The positive outcomes associated with this intervention have been replicated in other small communities, and on a wide scale in Ontario, Canada.7 However, it is more effective when initiated before four years of age. It should be noted that even patients who showed improvement remained impaired; that the most significant improvements were in a pervasive developmental delay subgroup; and that the cost of the intervention can be as much as $60,000 per year.4,7 Based on the positive outcomes of the Lovaas model, the American Occupational Therapy Association treatment guidelines recommend that therapy services be intense (i.e., one-on-one and daily), comprehensive, and focused on active engagement.8

Educational interventions include the TEACCH (Treatment and Education of Autistic and related Communication-handicapped Children) program and computer-based programs. The TEACCH program is an integrated program developed at the University of North Carolina in which patients are evaluated in a structured setting where some intervention is provided.9 Additional intervention is provided in a classroom setting. Prospective cohort studies since 2000 suggest that the TEACCH program improves gross motor and cognitive skills, but one randomized controlled trial showed that it performed less effectively than home-based therapy.4 Computer-based programs failed to show clear results.4

Other interventions (e.g., animal therapy techniques and massage for social skills and language development; social skills interventions targeting older, higher functioning children; medication, such as fluoxetine [Prozac], for anxiety and repetitive behavior) showed some potential for benefit. However, these interventions were not adequately studied or improved only short-term outcomes.4

Practically speaking, family physicians should keep in mind that ASDs have varied core and associated symptoms that appear to be amenable, at least in part, to intervention. Therefore, it seems prudent to offer treatment for cognitive, behavioral, and social deficits as early as possible.

Address correspondence to Corey D. Fogleman, MD, at cfogleman2@lghealth.org. Reprints are not available from the author.

Author disclosure: No relevant financial affiliations to disclose.

REFERENCES

1. Autism and Developmental Disabilities Monitoring Network Surveillance Year 2008 Principal Investigators. Prevalence of autism spectrum disorders—Autism and Developmental Disabilities Monitoring Network, 14 sites, United States, 2008. MMWR Surveill Summ. 2012;61(3):1–19.

2. Johnson CP, Myers SM; American Academy of Pediatrics Council on Children with Disabilities. Identification and evaluation of children with autism spectrum disorders. Pediatrics. 2007;120(5):1183–1215.

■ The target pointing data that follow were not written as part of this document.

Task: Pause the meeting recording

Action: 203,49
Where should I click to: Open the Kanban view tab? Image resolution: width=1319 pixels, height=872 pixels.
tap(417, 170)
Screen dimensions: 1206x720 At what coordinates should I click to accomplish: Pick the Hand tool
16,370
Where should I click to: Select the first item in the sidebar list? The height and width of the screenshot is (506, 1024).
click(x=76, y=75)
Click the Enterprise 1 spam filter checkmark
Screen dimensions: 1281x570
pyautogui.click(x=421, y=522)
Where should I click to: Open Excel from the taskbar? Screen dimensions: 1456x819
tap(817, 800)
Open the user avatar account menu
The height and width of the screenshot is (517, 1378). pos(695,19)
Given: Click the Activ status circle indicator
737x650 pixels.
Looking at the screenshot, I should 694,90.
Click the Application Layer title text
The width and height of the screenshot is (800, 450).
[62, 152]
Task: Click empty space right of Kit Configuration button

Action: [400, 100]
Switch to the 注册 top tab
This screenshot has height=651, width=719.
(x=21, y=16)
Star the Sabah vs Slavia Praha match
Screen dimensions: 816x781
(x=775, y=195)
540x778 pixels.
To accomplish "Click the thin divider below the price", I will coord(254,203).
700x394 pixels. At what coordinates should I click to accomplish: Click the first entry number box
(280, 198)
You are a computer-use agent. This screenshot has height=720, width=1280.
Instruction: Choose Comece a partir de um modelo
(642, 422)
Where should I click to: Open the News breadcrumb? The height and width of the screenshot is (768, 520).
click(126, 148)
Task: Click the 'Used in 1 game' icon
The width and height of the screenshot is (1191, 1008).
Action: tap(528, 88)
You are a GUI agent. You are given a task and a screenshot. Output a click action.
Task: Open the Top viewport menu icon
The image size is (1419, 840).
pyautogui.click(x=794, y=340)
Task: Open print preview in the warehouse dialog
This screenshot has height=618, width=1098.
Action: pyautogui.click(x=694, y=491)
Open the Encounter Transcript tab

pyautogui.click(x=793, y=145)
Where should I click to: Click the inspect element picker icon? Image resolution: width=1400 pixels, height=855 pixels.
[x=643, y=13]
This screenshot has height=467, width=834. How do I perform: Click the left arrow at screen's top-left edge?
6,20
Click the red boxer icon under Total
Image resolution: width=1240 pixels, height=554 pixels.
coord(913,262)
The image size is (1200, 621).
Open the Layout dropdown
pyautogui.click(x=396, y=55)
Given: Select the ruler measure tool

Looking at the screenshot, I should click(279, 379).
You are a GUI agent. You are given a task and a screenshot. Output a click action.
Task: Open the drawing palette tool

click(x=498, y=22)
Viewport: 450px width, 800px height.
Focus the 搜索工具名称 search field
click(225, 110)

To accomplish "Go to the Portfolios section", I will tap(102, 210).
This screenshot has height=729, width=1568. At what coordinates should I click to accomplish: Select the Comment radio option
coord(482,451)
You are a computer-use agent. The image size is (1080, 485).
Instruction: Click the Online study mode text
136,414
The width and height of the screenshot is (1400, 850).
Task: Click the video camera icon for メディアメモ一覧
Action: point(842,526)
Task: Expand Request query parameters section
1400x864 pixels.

3. Lopez-Rangel E, Lewis ME. Loud and clear evidence for gene silencing by epigenetic mechanisms in autism spectrum and related neurodevelopmental disorders. Clin Genet. 2006;69(1):21–22.

4. Warren Z, Veenstra-VanderWeele J, Stone W, et al. Therapies for children with autism spectrum disorders. Comparative Effectiveness Review, no. 26. Rockville, Md.: Agency for Healthcare Research and Quality; April 2011.

5. Association for Science in Autism Treatment. UCLA/Lovaas intervention. http://www.asatonline.org/intervention/procedures/ucla.htm. Accessed January 31, 2012.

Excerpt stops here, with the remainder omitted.